Pixel coordinate grounding data

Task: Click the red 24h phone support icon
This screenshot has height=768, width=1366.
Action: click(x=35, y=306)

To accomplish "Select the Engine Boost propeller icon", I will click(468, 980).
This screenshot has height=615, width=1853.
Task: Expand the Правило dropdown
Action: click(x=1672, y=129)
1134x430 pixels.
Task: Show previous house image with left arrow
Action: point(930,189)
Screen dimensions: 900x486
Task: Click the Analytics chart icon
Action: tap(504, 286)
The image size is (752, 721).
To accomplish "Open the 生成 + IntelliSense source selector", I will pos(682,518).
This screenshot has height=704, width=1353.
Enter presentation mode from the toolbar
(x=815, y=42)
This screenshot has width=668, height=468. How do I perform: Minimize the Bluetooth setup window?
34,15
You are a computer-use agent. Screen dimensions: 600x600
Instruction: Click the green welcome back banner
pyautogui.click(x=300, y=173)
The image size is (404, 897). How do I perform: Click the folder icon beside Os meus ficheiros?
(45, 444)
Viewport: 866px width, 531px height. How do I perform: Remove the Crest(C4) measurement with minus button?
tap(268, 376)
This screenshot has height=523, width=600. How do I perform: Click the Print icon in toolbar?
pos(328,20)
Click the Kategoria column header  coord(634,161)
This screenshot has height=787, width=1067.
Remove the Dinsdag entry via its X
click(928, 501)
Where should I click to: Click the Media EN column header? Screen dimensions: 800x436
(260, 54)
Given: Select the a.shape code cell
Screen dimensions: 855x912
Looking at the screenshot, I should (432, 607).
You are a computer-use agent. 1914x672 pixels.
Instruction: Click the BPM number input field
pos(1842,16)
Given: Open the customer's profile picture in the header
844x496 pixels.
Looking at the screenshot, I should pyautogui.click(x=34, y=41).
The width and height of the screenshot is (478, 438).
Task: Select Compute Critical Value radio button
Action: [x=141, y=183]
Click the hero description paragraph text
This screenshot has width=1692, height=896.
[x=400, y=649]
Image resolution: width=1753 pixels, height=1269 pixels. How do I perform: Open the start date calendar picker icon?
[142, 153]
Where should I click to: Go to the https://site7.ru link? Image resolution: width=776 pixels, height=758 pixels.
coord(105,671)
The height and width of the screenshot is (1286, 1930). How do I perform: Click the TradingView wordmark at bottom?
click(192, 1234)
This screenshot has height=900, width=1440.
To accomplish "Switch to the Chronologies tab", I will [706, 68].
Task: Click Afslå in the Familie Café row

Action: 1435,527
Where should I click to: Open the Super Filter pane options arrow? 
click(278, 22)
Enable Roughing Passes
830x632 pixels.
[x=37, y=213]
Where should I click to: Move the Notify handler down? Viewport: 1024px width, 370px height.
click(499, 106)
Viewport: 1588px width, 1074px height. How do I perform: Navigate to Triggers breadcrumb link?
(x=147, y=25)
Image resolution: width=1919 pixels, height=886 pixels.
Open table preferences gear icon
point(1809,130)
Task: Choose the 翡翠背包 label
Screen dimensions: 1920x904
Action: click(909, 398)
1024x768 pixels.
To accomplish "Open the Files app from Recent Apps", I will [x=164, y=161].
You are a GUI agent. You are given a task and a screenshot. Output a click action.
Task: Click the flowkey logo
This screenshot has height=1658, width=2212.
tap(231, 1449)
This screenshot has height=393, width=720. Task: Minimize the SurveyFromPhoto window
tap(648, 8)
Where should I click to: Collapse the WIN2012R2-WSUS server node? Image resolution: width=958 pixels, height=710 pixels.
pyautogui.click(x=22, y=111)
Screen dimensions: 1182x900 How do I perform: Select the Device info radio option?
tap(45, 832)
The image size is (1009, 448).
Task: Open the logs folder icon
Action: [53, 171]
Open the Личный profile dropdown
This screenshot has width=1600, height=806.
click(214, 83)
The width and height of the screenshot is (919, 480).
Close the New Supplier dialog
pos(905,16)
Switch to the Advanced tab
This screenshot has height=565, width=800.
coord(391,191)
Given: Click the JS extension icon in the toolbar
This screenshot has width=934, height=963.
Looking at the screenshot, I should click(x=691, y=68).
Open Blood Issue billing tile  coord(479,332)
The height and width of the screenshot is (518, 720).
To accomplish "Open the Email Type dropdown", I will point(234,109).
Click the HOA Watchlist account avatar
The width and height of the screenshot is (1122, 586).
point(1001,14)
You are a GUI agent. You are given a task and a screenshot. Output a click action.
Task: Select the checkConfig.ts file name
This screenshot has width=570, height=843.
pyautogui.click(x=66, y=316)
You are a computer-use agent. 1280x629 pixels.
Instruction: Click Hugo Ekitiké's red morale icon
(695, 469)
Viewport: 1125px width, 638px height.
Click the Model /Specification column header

## How to complete this task
Write out the records shown above, exactly as they appear.

## Answer below
Task: Click the red 24h phone support icon
This screenshot has height=768, width=1366.
Action: click(x=35, y=306)

To accomplish "Select the Engine Boost propeller icon", I will click(468, 980).
This screenshot has height=615, width=1853.
Task: Expand the Правило dropdown
Action: click(x=1672, y=129)
1134x430 pixels.
Task: Show previous house image with left arrow
Action: point(930,189)
Screen dimensions: 900x486
Task: Click the Analytics chart icon
Action: tap(504, 286)
The image size is (752, 721).
To accomplish "Open the 生成 + IntelliSense source selector", I will pos(682,518).
This screenshot has height=704, width=1353.
Enter presentation mode from the toolbar
(x=815, y=42)
This screenshot has width=668, height=468. How do I perform: Minimize the Bluetooth setup window?
34,15
You are a computer-use agent. Screen dimensions: 600x600
Instruction: Click the green welcome back banner
pyautogui.click(x=300, y=173)
The image size is (404, 897). How do I perform: Click the folder icon beside Os meus ficheiros?
(45, 444)
Viewport: 866px width, 531px height. How do I perform: Remove the Crest(C4) measurement with minus button?
tap(268, 376)
This screenshot has height=523, width=600. How do I perform: Click the Print icon in toolbar?
pos(328,20)
Click the Kategoria column header  coord(634,161)
This screenshot has height=787, width=1067.
Remove the Dinsdag entry via its X
click(928, 501)
Where should I click to: Click the Media EN column header? Screen dimensions: 800x436
(260, 54)
Given: Select the a.shape code cell
Screen dimensions: 855x912
Looking at the screenshot, I should (432, 607).
You are a computer-use agent. 1914x672 pixels.
Instruction: Click the BPM number input field
pos(1842,16)
Given: Open the customer's profile picture in the header
844x496 pixels.
Looking at the screenshot, I should pyautogui.click(x=34, y=41).
The width and height of the screenshot is (478, 438).
Task: Select Compute Critical Value radio button
Action: [x=141, y=183]
Click the hero description paragraph text
This screenshot has width=1692, height=896.
[x=400, y=649]
Image resolution: width=1753 pixels, height=1269 pixels. How do I perform: Open the start date calendar picker icon?
[142, 153]
Where should I click to: Go to the https://site7.ru link? Image resolution: width=776 pixels, height=758 pixels.
coord(105,671)
The height and width of the screenshot is (1286, 1930). How do I perform: Click the TradingView wordmark at bottom?
click(192, 1234)
This screenshot has height=900, width=1440.
To accomplish "Switch to the Chronologies tab", I will [706, 68].
Task: Click Afslå in the Familie Café row

Action: 1435,527
Where should I click to: Open the Super Filter pane options arrow? 
click(278, 22)
Enable Roughing Passes
830x632 pixels.
[x=37, y=213]
Where should I click to: Move the Notify handler down? Viewport: 1024px width, 370px height.
click(499, 106)
Viewport: 1588px width, 1074px height. How do I perform: Navigate to Triggers breadcrumb link?
(x=147, y=25)
Image resolution: width=1919 pixels, height=886 pixels.
Open table preferences gear icon
point(1809,130)
Task: Choose the 翡翠背包 label
Screen dimensions: 1920x904
Action: click(909, 398)
1024x768 pixels.
To accomplish "Open the Files app from Recent Apps", I will [x=164, y=161].
You are a GUI agent. You are given a task and a screenshot. Output a click action.
Task: Click the flowkey logo
This screenshot has height=1658, width=2212.
tap(231, 1449)
This screenshot has height=393, width=720. Task: Minimize the SurveyFromPhoto window
tap(648, 8)
Where should I click to: Collapse the WIN2012R2-WSUS server node? Image resolution: width=958 pixels, height=710 pixels.
pyautogui.click(x=22, y=111)
Screen dimensions: 1182x900 How do I perform: Select the Device info radio option?
tap(45, 832)
The image size is (1009, 448).
Task: Open the logs folder icon
Action: [53, 171]
Open the Личный profile dropdown
This screenshot has width=1600, height=806.
click(214, 83)
The width and height of the screenshot is (919, 480).
Close the New Supplier dialog
pos(905,16)
Switch to the Advanced tab
This screenshot has height=565, width=800.
coord(391,191)
Given: Click the JS extension icon in the toolbar
This screenshot has width=934, height=963.
Looking at the screenshot, I should click(x=691, y=68).
Open Blood Issue billing tile  coord(479,332)
The height and width of the screenshot is (518, 720).
To accomplish "Open the Email Type dropdown", I will point(234,109).
Click the HOA Watchlist account avatar
The width and height of the screenshot is (1122, 586).
point(1001,14)
You are a GUI agent. You are given a task and a screenshot. Output a click action.
Task: Select the checkConfig.ts file name
This screenshot has width=570, height=843.
pyautogui.click(x=66, y=316)
You are a computer-use agent. 1280x629 pixels.
Instruction: Click Hugo Ekitiké's red morale icon
(695, 469)
Viewport: 1125px width, 638px height.
Click the Model /Specification column header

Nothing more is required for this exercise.